The “New Hope, PA Photograph”

I cannot remember a time when there were not stacks of photos, albums, bins, and scrapbooks out in the house somewhere that my mother was in the process of going through. For many years there was a goal of “finishing the scrapbooks,” an unachievable target, which my sister and I, in our youth, worked toward as we filled the pages with brightly colored paper that garishly and over-decorated with stickers and cut-outs. The photographs were not our focus at the time. Today, my mother sits on the couch with me and shows me photos that she is sorting through, picking the ones to keep, the ones to send, and the ones to shred (my mother once told me to shred any photos I was throwing out  in order to avoid becoming an art students project á la found art). I like looking through these family photos with my family. There is something that makes me feel connected when I learn the names and faces of my lineage, when I see photos of my parents before they were married, and when the power of genetics becomes so apparent as I see the baby photos of aunts and see the same face in children’s baby photos. But it has always been a collective activity.

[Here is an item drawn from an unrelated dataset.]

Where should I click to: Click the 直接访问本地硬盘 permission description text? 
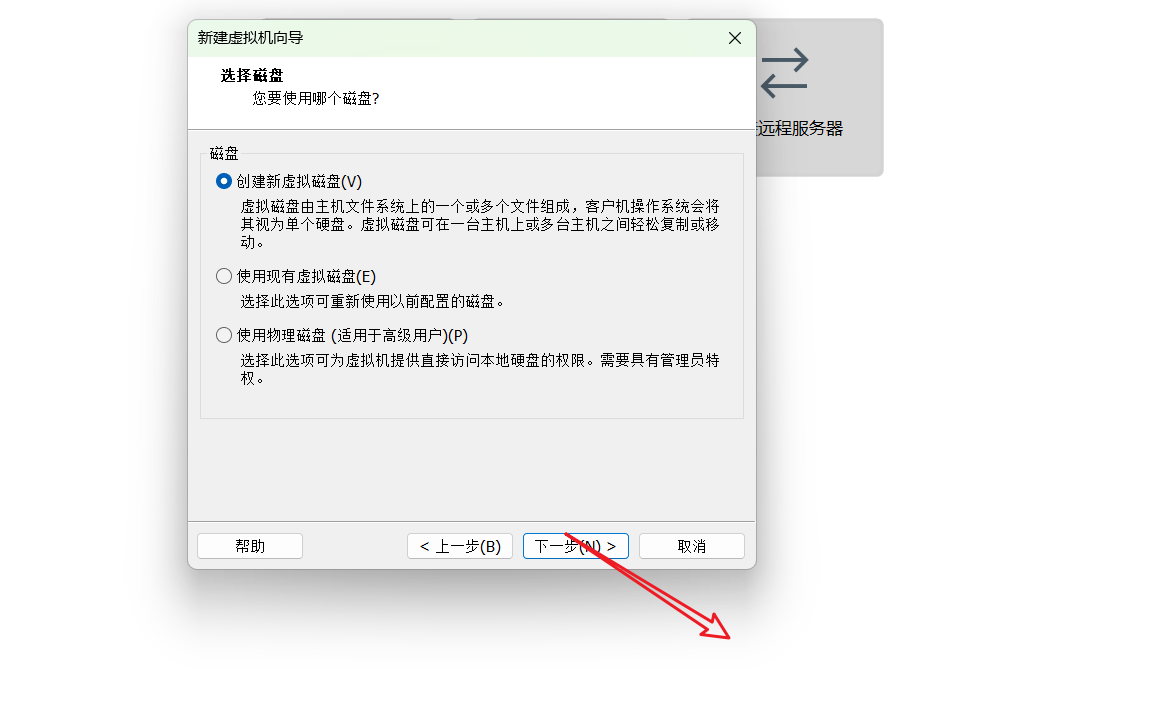click(480, 369)
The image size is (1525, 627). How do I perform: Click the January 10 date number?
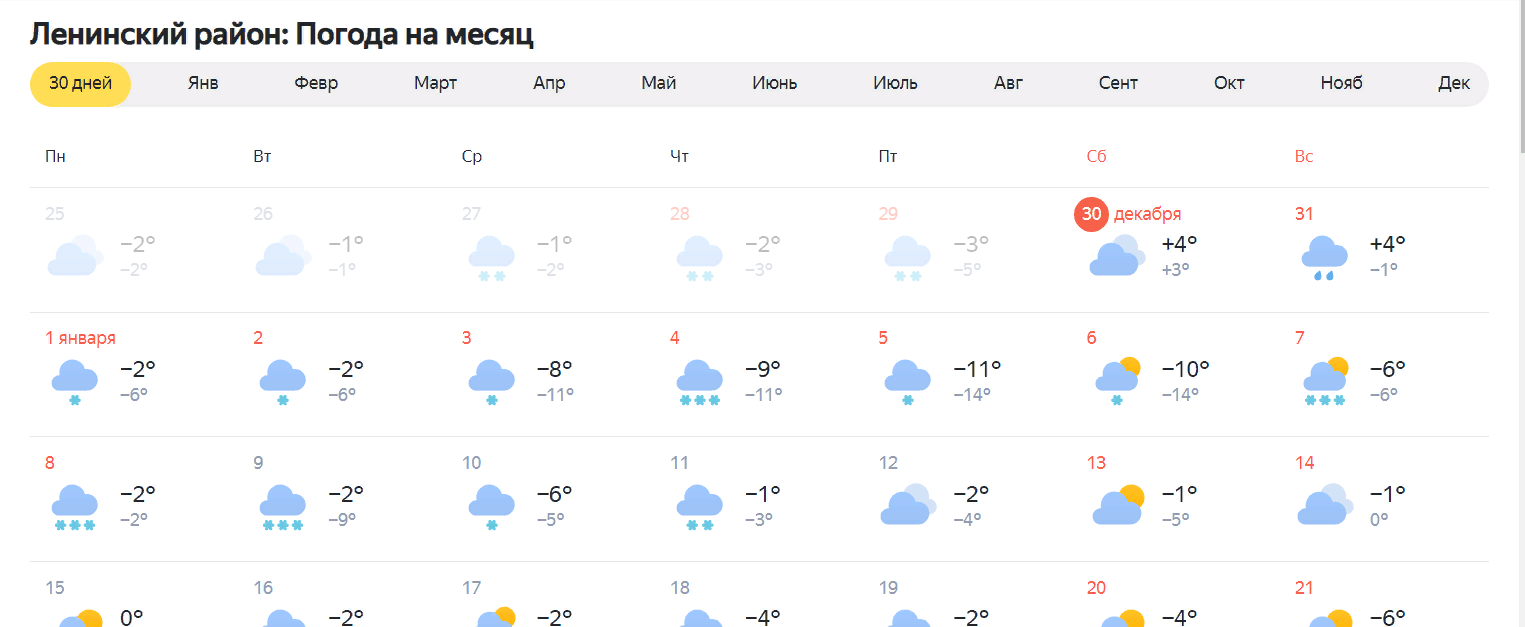[472, 463]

Very rarely in my life have I sat down alone and looked through family photos. My mother or parents has always been my side, or sometimes even a slew of cousins, aunts, and uncles as we crowd on my grandparent’s couch to flip through scrapbooks. So, as I sat on my bed tonight, with a scrapbook and four boxes of photos to look through, I didn’t think I would it would feel different to look at them alone. I was wrong. Of course, I sat down with an objective, to find my own “Winter Garden Photograph,” which shifted my experience, but even with this searching mentality, I think that being alone while I looked was the most essential aspect of finding the photo. Instead of pointing out in features, deciphering the location or time, exclaiming at outfits and hairstyles aloud with others, as I looked at the photos I perceived and processed them internally. I held them only in my hands to see, not with arm extended or shifted away, to share with others. It was an intimate experience in which what I looked for in the photo was the essence that I understood of that person.

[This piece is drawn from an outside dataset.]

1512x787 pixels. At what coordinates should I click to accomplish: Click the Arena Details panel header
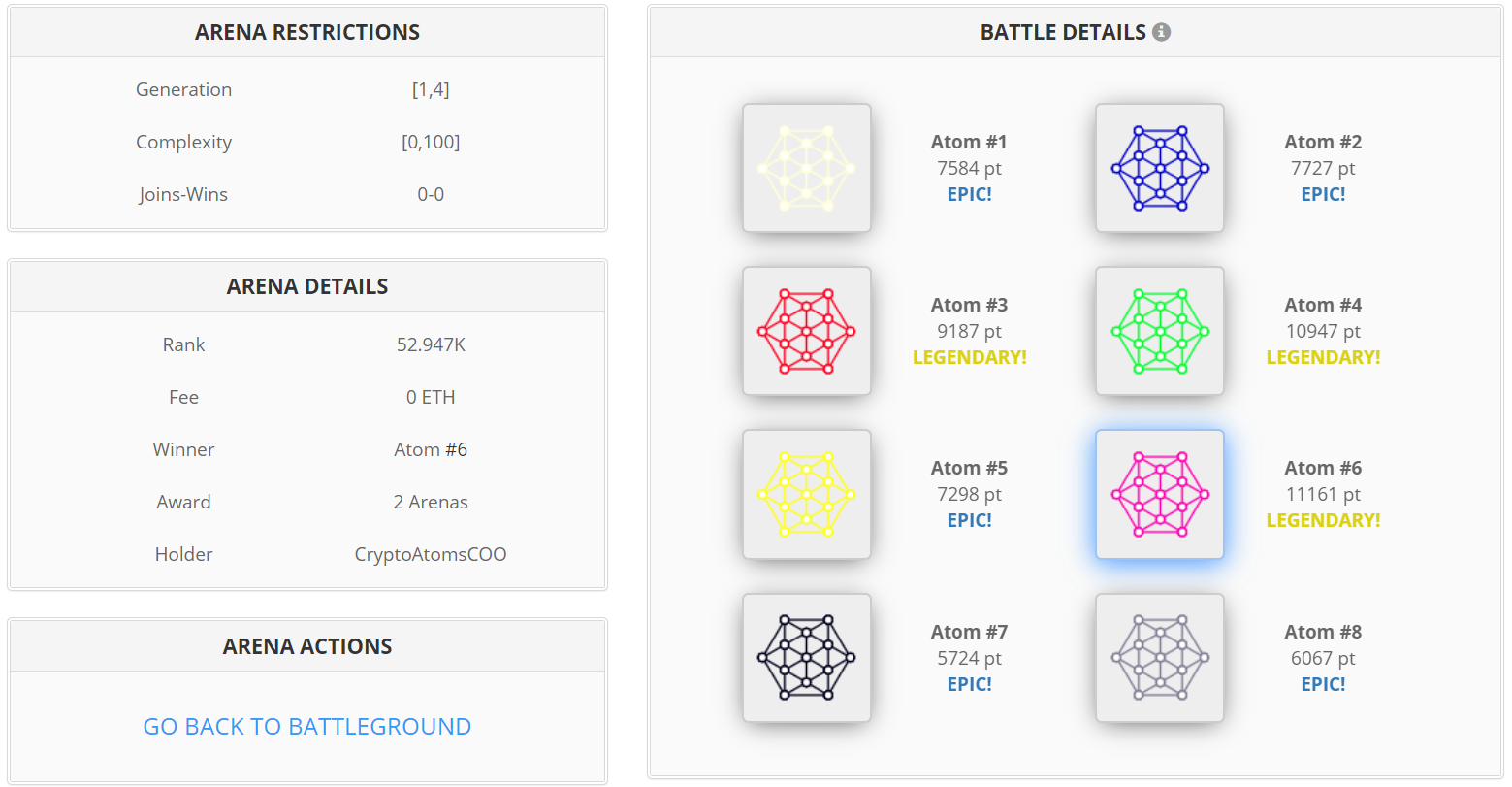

I didn’t come into the process knowing that I was going to look for a photo of my father. But as I continued to look at photos, I kept feeling myself looking at or for him in the image. Perhaps this is the result of stumbling across a truly iconic photo of my father, and from then wanting to just look for more, but I don’t think that is the only reason. There is something about my father that makes his true essence hard to capture. I have seen pieces here and there in other photos, but it’s hard to photo that I think really allows for me to feel the essence of his being. My “Winter Garden Photograph” did not immediately stand out to me. It is a photo of my father, standing in a place that I do not exactly know. I looked at it for a while, noticing my father’s posture, his clothing, his body language, but I kept moving. I realized as I had moved onto another box, that I was still thinking about that photo, one that was far less iconic from other photos, including one of my father standing in front of Half-Dome with his acid wash jeans and 80s ‘stache. And that didn’t exactly make sense to me, but thinking of Barthes, and what he writes about the photos that we still see or think about when our eyes are closed, made me realize that there was something in that photo, something that was drawing me in. What was pulling me back to the photo, I realized as I looked at it again, was that it contained in it an image of my father that embodied who he is. He is still, pensive, patient, serious, but playful. He is curious, intelligent, stubborn. He is himself, my father, but also not. He is the essence of himself in this photo.